EXERCICES À TRAITER:
(a) Expliquez, en une à trois phrases, pourquoi le texte sur les conflits au travail affirme que nous avons une appréhension négative à l'égard des conflits.
(b) Reprenez le texte sur les conflits au travail en le poursuivant après sa dernière phrase.

EXTRAIT DU DOCUMENT:
..............................

Les conflits entre les personnes sont naturels et inévitables, dans la vie, au travail, à la maison et dans toutes nos relations avec les autres. Néanmoins, la plupart d’entre nous n’accepte pas vraiment ce fait et nous sommes toujours surpris et angoissés lorsqu’il est clair qu’un conflit au travail apparaît.
Il est facile d’être prévenant et respectueux des besoins d’une autre personne, tant qu’ils n’interfèrent pas avec les nôtres. L’émergence d’un conflit dans l’entreprise peut changer tout cela ; nous pouvons d’un seul coup nous sentir menacés, anxieux et en colère.
La même personne avec laquelle nous aimions travailler hier nous apparaît désormais comme un adversaire. Cela s’explique par nos expériences passées des conflits, dont la plupart ont été négatives.
Si nous avons une appréhension négative à l’égard des conflits, c’est avant tout parce que personne ne nous a appris à les gérer de manière constructive – et même, c’est l’inverse que nous avons vécu : l’issue de nos conflits a le plus souvent été destructive.

..............................

BLOC DE DONNÉES:
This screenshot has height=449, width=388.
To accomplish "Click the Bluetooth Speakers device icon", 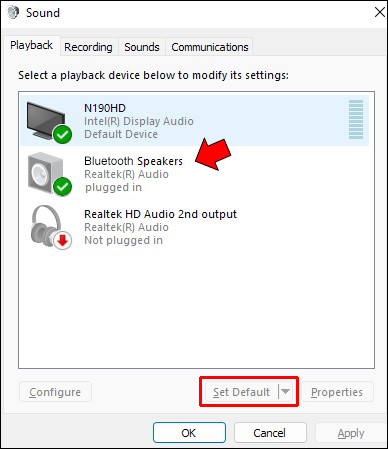I will (x=45, y=173).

..............................

LES RÉPONSES:
(a) Selon le texte, cette appréhension vient avant tout de ce que personne ne nous a appris à gérer les conflits de manière constructive. Nous avons même vécu l'inverse, puisque l'issue de nos conflits a le plus souvent été destructive.

(b)
En tant qu’enfants, étudiants et employés (et trop souvent en tant que conjoints), nous avons fait l’expérience de perdre dans un conflit parce que les parents, les enseignants et les chefs ont utilisé leur pouvoir pour gagner à nos dépens.
Même si nous connaissons les sentiments de rancune, de colère, d’hostilité, voire de haine que nous éprouvons à la suite d’une défaite, la posture gagnant-perdant est profondément ancrée. Lorsque nous occupons des postes où nous avons du pouvoir sur les gens, nous choisissons souvent de gagner sur eux.
De nombreuses recherches montrent les effets néfastes de la résolution de conflits gagnant-perdant sur les relations interpersonnelles. Elle crée la distance, la séparation, l’aversion, voire la répugnance. C’est la principale raison pour laquelle les gens quittent leur emploi pour un autre ou pour laquelle les mariages se brisent.
Et si l’on considérait le conflit au travail comme constructif ?
La façon dont les conflits sont résolus est le facteur clé de toute relation. En fait, c’est le facteur le plus déterminant pour créer une relation saine ou malsaine, mutuellement satisfaisante ou insatisfaisante, amicale ou inamicale, profonde ou superficielle, intime ou froide.
Comme la plupart d’entre nous le savent, il existe une alternative à la posture « gagnant-perdant ». On l’appelle souvent « gagnant-gagnant » ou « sans perdant », car l’objectif est de trouver une solution au conflit qui réponde aux besoins des deux personnes.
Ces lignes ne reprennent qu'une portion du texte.